From September 1 to December 24, 1998, the Sci-Fi Channel broadcast a "Special Edition" of all The Original Series episodes in an expanded 90-minute format hosted by William Shatner. About 3–4 minutes of each episode that had been edited out of the syndicated shows for additional commercial time were restored for the "Special Edition" broadcast. In addition to introductory and post-episode commentary by Shatner, the episodes included interviews with members of the regular production team and cast, writers, guest stars, and critics (titled as "Star Trek Insights"). The episodes were broadcast in the original broadcast sequence, followed by "The Cage," to which a full 105-minute segment was devoted. (For details on each episode's original airdate, see List of Star Trek: The Original Series episodes.) Leonard Nimoy hosted a second run from December 28, 1998 to March 24, 1999, but not all the episodes were broadcast because the show was abruptly canceled before completion.[citation needed][original research?]

Remastered edition

In September 2006, CBS Paramount Domestic Television (now known as CBS Television Distribution, the current rights holders for the Star Trek television franchises) began syndication of an enhanced version of Star Trek: The Original Series in high definition with new CGI visual effects.[84]

Under the direction of Star Trek producer David Rossi, who consulted with Mike and Denise Okuda, the visual and special effects were recreated to give Star Trek: The Original Series a more modern look. Special attention was given to such elements as the Enterprise, alien planets and their images depicted from space, planets seen from orbit, alien spacecraft, and technology such as computer readouts, viewscreen images, and phaser beams.

The restoration and enhancement was performed by CBS Digital. All live-action footage was scanned in high definition from its first-generation 35 mm film elements. While it was possible to retouch and remaster some visual effects, all new exterior ship, space and planet shots were recreated under the supervision of Emmy-nominated visual effects supervisor Niel Wray.

As noted in the "making of" DVD feature, first generation "original camera negatives" were used for all live-action footage but not for external shots of the ship and planets.

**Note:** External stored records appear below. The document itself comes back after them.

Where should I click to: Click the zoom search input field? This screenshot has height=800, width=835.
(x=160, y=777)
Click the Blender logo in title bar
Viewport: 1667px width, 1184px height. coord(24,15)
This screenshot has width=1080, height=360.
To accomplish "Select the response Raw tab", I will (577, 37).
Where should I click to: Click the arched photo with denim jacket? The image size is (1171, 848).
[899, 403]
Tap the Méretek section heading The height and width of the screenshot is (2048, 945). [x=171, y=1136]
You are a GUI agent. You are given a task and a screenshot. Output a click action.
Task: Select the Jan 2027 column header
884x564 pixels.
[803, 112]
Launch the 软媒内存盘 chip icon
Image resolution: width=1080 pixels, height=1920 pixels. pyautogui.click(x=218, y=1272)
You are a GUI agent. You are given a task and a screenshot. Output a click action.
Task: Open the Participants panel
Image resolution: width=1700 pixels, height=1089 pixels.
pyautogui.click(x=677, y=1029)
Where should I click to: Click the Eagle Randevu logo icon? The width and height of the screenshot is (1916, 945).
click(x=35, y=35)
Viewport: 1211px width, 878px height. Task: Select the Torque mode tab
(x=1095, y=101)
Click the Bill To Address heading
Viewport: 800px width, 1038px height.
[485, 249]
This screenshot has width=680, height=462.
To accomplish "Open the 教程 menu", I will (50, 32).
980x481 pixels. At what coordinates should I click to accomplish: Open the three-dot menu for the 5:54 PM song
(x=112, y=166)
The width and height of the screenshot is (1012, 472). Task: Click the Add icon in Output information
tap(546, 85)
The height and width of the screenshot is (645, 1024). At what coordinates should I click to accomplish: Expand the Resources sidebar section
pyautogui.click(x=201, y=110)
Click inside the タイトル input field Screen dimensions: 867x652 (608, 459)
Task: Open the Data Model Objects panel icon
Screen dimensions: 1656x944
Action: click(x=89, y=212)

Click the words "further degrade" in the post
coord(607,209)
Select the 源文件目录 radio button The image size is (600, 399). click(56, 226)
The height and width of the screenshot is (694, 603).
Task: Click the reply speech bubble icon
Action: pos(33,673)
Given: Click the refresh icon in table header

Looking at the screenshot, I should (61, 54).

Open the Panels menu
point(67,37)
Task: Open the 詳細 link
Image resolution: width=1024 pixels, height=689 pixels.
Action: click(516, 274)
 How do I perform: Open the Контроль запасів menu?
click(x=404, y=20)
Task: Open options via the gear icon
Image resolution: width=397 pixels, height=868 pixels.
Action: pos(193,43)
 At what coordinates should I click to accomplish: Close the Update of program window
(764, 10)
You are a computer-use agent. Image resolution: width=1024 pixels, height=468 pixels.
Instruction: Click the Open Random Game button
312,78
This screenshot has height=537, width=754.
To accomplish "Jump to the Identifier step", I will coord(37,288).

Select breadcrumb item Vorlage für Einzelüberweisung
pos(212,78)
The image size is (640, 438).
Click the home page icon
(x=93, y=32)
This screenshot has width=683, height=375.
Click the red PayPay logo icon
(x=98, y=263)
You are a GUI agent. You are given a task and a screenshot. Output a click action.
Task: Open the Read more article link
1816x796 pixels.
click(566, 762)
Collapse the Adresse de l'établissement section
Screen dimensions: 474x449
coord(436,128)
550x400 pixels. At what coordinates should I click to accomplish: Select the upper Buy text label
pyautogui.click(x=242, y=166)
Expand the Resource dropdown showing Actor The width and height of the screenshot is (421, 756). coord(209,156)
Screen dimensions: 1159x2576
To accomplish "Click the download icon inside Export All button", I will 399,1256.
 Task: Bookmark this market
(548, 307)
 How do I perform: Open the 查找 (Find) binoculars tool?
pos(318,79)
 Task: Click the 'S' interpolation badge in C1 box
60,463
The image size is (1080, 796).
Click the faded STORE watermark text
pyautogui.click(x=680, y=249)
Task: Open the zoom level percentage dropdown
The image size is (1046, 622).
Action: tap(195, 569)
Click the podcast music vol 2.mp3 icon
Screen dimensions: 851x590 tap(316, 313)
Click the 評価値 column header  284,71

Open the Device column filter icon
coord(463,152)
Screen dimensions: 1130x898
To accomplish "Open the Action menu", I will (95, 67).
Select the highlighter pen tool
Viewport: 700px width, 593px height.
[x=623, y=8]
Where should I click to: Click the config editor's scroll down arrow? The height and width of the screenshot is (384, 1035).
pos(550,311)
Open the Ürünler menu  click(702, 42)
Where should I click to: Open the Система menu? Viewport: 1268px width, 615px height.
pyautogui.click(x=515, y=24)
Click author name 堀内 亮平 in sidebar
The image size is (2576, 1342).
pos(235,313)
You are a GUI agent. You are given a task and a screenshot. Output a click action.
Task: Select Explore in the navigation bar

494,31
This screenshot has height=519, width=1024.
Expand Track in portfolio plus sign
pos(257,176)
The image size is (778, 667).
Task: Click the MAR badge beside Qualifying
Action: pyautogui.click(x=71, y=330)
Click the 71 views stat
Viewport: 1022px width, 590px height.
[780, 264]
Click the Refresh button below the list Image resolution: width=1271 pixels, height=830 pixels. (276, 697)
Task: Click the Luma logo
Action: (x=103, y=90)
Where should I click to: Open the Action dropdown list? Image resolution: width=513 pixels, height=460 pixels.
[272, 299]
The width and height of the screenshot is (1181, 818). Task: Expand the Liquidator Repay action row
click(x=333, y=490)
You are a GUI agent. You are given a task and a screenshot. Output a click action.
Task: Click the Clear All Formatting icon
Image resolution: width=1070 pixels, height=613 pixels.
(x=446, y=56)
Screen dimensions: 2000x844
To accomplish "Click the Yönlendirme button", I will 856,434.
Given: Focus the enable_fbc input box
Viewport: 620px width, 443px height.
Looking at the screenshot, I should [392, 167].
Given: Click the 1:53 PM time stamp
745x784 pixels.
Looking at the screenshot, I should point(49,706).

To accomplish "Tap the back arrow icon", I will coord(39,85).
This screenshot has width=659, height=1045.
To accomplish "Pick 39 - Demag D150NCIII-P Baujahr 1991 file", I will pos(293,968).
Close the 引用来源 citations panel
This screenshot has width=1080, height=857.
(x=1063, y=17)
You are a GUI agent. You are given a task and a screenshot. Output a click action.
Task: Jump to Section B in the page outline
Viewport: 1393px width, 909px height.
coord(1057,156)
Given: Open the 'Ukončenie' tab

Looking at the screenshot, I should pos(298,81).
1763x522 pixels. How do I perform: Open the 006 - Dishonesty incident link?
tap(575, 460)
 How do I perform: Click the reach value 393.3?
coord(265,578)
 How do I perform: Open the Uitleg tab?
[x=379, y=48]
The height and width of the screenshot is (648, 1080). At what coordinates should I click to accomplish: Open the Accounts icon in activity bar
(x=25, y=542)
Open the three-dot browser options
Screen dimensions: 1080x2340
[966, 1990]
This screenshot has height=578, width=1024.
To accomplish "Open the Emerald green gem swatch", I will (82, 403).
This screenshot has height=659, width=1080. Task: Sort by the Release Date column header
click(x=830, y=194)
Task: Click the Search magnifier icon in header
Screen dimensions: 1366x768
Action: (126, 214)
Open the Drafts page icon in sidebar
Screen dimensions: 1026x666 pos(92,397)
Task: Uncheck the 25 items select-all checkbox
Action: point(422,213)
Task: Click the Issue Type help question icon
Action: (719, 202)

Notable changes include new space shots with a CGI Enterprise, and other new models (for example, a Gorn ship is shown in "Arena"), redone matte background shots, and other minor touches such as tidying up viewscreens.

A small number of scenes were also recomposed, and sometimes new actors were placed into the background of shots.[85] The opening theme music was also re-recorded in digital stereo.

The first episode to be released to syndication was "Balance of Terror" on the weekend of September 16, 2006. Episodes were released at the rate of about one a week and broadcast in a 4:3 aspect ratio. Despite the HD remastering, CBS chose to deliver the broadcast syndication package in Standard Definition (SD TV). The HD format was made commercially available through Blu-ray, or by download such as iTunes, Netflix, and Xbox Live.[86]

While the CGI shots were mastered in a 16:9 aspect ratio for future applications, they were initially broadcast in the U.S. and Canada – along with the live-action footage – in a 4:3 aspect ratio to respect the show's original composition. If the producers were to choose to reformat the entire show for the 16:9 ratio, live-action footage would be cropped, significantly reducing the height of the original image.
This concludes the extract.